| Document excerpt |
Content starts

This is my second pregnancy, long hoped for! I am so happy and excited! I am getting older and in mid-lateish thirties, so this will also be the last one assuming all goes well. I always wanted two kids, so crossing my fingers that this is a healthy pregnancy to complete my family!
I know a few things from my last pregnancy, but it's been long enough that I need to refresh my memory. What are your top pregnancy tips?
Main worry: I am getting a new OBGYN (the one I had during pregnancy with my son was absolutely horrible. The next one I got was also bad and apparently is affiliated with my old provider. 🙄). Other than choosing a better hospital affiliation and an all-female practice if I can, what are your top tips for finding a good provider? Based in the US Midwest.
Hoooorraayyyyyy!!!! 😁😁😁
Apparently this got double posted somehow (not by me?? I only made one post 🤷♀️), but I still got the well wishes and advice on the dupe post! Thanks! ❤️
Congratulations! That's so exciting!! 🎉🎉
I'm my experience, my second pregnancy was about the same as my first, but everything happened faster. I broke out the maternity clothes at 8 weeks, I got heartburn earlier, and I got much bigger (my second daughter was born 1lb 11oz bigger than my first). My labor also lasted half as long, so prepare to head to the hospital sooner haha!
I think an all-female obgyn office is the best, that what mine is too. My doctor and her staff are all great, and no sign of the gender insanity yet (I'm in the northeast US, so pretty woke). If you already have 1 child, then you know what kinds of questions to ask a new provider, so just trust your instincts. Unfortunately I don't have any other advice.
I wish you and your family lots of love, and good luck during your pregnancy!
Thank you! Yeah, I was expecting to "pop" sooner this time-- but really, that soon?? Yikes, that is only a month away!! Last time I made it to mid-second trimester before needing any maternity clothes!
Definitely should have trusted my instincts last time. Good thing for me I guess is that with age comes a lot less concern for pleasing others. My husband talked me out of switching docs last time, and THIS time I'm not even going to consult him if I feel that is warranted!
Congratulations! My biggest advice is to stay away from “baby friendly” hospitals. Baby friendly means no available nursery and less support for moms.
Thanks, yeah they did "rooming in" at the hospital I used with my first child. I am switching for a few reasons, but the way they heavily pushed this was one! You really need a couple of days to sleep and recuperate before heading home, and rooming in did not allow for that so much. Although my mom and mother in law overnighted with me, which helped a ton. I did not realize they had another term for this, thank you!

Content ends

| Input data |

Content starts

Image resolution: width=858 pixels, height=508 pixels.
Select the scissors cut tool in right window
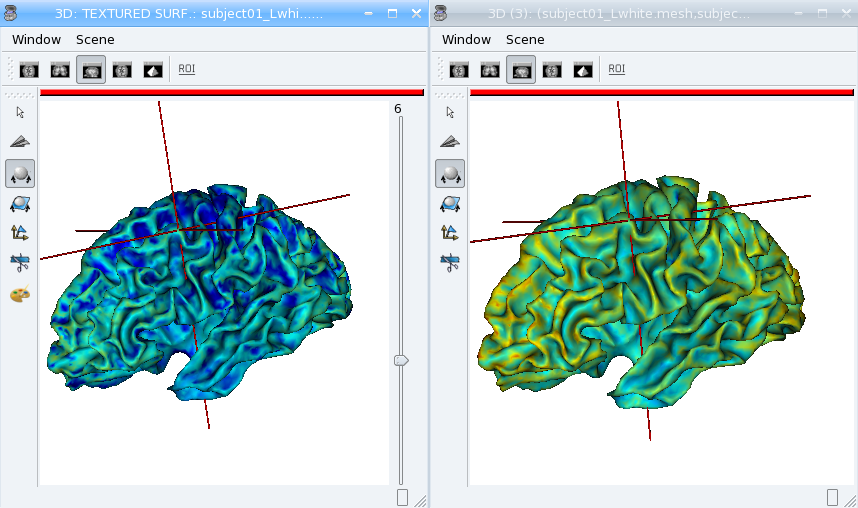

Content ends

| Directions |
A. Copy the part of the pregnancy discussion that begins at the words "Thanks, yeah they" and stops after "this, thank you!", swapping "recuperate" for "recover".
B. Pick up the pregnancy discussion after its last line and keep writing it.

| Answers by task |
A.
Thanks, yeah they did "rooming in" at the hospital I used with my first child. I am switching for a few reasons, but the way they heavily pushed this was one! You really need a couple of days to sleep and recover before heading home, and rooming in did not allow for that so much. Although my mom and mother in law overnighted with me, which helped a ton. I did not realize they had another term for this, thank you!

B.
I had no idea this was a thing with my son's birth. I was so exhausted - a halfway long and halfway traumatic labor. I kept waiting for them to take him, and finally asked only to find out they only had NICU? I dunno, it was all such a blur. I remember someone freaking me out about how poorly the breastfeeding was going and that I needed to try harder and keep a tally on a form, when the damn pen kept getting lost and there was no hard surface on my bed to write on because some nurse or my husband kept moving the damn rolling table. It's just like, you know, this is the modern era. Can we just get through this day so I can go home with my healthy and fed baby? Every 20 minutes someone was in there to bother me about some dumb shit when I was just trying to sleep and yet no one bothered to take the fucking IV out of my damn wrist for 20 hours after I had been disconnected!
I would have had no idea about any of this. My gyno was great and had recently given birth herself. The nurses and doctors involved in my actual birth were great. It was the rest of the hospital stay that sucked! As soon as we got someone to sign off on our release (one of the nurses really tried to talk us into staying another fucking day) we got out of there so damn fast, it felt like a scene from Mission Impossible.
OMG YES.
"Baby friendly" is the biggest pile of shit ever forced on pregnant women (in modern times), IMO. I am 100% sure that the lack of a nursery or any help at all at the hospital where #1 was born caused my ppd. I think I managed about three hours of sleep during my entire hospital stay, and I felt so scared and alone. The nurses would barely even look at me or my baby, much less help me with her. It was just awful. I'm still angry about it.
Hospital #2 didn't have a nursery, but at least there the nurses would take my baby to the nursing station so I could get some sleep. It was a total night-and-day experience.
Other than choosing a better hospital affiliation and an all-female practice if I can, what are your top tips for finding a good provider? Based in the US Midwest.
A practice with midwives tends to be more open to listening to the mother's preferences for birth rather than an all-MD practice. (even if you don't use a midwife, the fact that the MD's in the practice HAVE them says a lot to me)
Depending on your birthing preferences, look for a group that does water birth, or if you need a repeat c-section, or if you're high risk... I'd look for specialists in that area.
Good luck and congrats!!!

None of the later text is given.